Overall, throughout the prevention and control of COVID-19, Fangcang shelter hospitals served as a vessel of life, safeguarding the health and lives of many patients. Within this system, CT equipment and information technology solutions acted as the engine, enabling us to better navigate this life-saving vessel and leading us to victory in the fight against COVID-19.
As stated by Vice President Liu Yulin, the fight against the epidemic in makeshift hospitals relies heavily on technological power. It is precisely with the support of technologies such as artificial intelligence and mobile CT scanners that doctors are able to perform their duties more accurately and systematically under heavy pressure.
During the pandemic, MinFound Medical was among the first teams to provide emergency support in Wuhan.

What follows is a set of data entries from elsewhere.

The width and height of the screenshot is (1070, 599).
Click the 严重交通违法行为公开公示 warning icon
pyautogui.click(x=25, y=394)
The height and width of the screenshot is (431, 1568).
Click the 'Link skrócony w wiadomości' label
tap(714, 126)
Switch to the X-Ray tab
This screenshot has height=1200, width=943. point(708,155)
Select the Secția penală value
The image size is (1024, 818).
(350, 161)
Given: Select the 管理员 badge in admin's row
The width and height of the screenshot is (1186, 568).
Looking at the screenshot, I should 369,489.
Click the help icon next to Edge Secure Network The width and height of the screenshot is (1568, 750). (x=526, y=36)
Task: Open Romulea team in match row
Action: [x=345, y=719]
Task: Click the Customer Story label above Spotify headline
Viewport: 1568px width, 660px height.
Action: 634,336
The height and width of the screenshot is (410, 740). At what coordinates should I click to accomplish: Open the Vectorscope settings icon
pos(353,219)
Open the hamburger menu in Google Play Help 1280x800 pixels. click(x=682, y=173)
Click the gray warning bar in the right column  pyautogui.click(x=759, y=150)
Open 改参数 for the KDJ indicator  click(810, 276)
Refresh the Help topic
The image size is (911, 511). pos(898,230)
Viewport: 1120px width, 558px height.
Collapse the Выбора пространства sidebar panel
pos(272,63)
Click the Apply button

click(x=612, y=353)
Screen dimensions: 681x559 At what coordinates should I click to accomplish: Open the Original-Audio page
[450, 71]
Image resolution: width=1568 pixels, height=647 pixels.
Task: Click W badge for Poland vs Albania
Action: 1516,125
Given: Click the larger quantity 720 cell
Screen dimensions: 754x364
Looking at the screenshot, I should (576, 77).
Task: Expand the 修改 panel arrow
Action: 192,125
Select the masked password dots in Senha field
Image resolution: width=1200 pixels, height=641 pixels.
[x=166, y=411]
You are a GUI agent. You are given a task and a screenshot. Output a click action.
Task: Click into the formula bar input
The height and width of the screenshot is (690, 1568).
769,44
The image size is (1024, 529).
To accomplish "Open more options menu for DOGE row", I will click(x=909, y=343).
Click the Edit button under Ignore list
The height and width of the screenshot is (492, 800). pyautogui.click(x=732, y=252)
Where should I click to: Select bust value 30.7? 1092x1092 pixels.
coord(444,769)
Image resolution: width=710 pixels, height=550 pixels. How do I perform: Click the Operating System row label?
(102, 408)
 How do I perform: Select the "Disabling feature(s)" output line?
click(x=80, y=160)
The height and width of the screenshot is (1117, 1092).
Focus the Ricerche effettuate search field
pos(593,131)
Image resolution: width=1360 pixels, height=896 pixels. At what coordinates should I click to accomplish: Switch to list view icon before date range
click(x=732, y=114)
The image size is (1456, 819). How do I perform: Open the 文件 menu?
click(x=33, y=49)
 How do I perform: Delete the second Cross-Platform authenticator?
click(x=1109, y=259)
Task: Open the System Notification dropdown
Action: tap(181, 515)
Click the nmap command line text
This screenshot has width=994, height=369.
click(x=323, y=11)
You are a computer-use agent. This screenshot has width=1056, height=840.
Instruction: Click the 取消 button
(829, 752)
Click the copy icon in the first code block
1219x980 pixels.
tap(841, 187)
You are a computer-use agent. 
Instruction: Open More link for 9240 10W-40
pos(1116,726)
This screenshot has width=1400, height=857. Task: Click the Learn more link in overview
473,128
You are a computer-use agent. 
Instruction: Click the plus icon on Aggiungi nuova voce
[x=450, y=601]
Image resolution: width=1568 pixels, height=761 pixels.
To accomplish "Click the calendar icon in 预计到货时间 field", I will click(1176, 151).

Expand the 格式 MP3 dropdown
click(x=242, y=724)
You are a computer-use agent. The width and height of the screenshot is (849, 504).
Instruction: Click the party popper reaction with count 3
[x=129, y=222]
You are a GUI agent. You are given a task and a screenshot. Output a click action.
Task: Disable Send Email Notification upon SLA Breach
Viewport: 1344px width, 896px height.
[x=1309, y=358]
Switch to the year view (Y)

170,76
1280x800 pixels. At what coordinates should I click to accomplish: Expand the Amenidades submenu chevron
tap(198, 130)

Before the Lantern Festival, the first domestically produced Ark CT scanner had already arrived at the Wuhan Fangcang Shelter Hospital.
Yuan Jianhua, Director of the Clinical Application Center at MinFound Medical Systems, stated in the Cloud Classroom that MinFound’s mobile CT units have been adapted to meet the specific conditions of epidemic areas. Equipped with a 16-slice CT scanner and featuring independent isolation and a mobile design, these units can be deployed for outdoor (emergency) applications in hospital epidemic prevention and control, makeshift hospitals, and communities. They address clinical needs such as the shortage of fixed CT scanners, the inability to rapidly establish protected CT rooms in emergency settings, and the requirement for isolated use. In practice, each mobile CT unit can diagnose nearly 200 patients per day at full capacity.
By enhancing the mobility of CT equipment and leveraging the remote intelligent image interpretation capabilities of its imaging platform, MinFound Medical Systems can help Wuhan rapidly establish a temporary hospital with diagnostic and treatment capabilities equivalent to those of Grade A tertiary hospitals in epidemic areas, thereby alleviating the shortage of medical resources and radiology specialists in Wuhan.
Now, the battle against the epidemic has finally seen a glimmer of hope. As the roads leading to Wuhan gradually reopen, this heroic city, which stood at the epicenter of the outbreak, will slowly regain its former glory. Although the shadow of the pandemic will eventually dissipate, we must always remember the doctors and their colleagues who stepped forward to fight the disease throughout this journey.